Argentina is stuck in a time warp. Political and economic reforms over the past decade were supposed to lead the country out of chronic economic crisis. In April 1991 Economy Minister Domingo Cavallo linked the Argentine Peso to America’s dollar at a rate of one to one, kicking off an era of radical reform. Yet ten years later, the same Signor Cavallo is trying to fend off recession and government default.
Argentina’s cycle of crisis is perplexing. The past ten years saw industries and social security privatized and international trade liberalized. A chronic budget deficit was brought under control, infrastructure upgraded, and the banking sector strengthened.
All this, and currency stabilization, made for an economic boom in Argentina that lasted until 1995, as foreign investors poured money in. In that year, the economy was set back by Mexico’s financial crisis. Growth rebounded strongly until 1998. Since then, the economy has confronted prolonged recession, and the government is having trouble refinancing the public debt. Fears of a default abound.
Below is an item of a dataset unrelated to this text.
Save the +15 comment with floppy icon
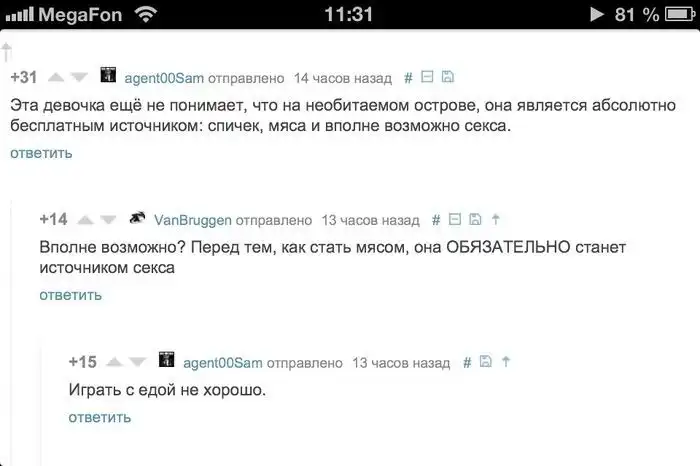 [486, 361]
Starting with Cavallo, Argentina’s boosters argue that these problems are transitory, and blame the country’s difficulties on turmoil in world financial markets and the US dollar’s excessive strength in relation to the Euro, which reduces Argentina’s export competitiveness. Brazil’s devaluation in 1999 also undermined export competitiveness. Low world commodities prices and protectionism against Argentina’s agricultural exports are additional factors.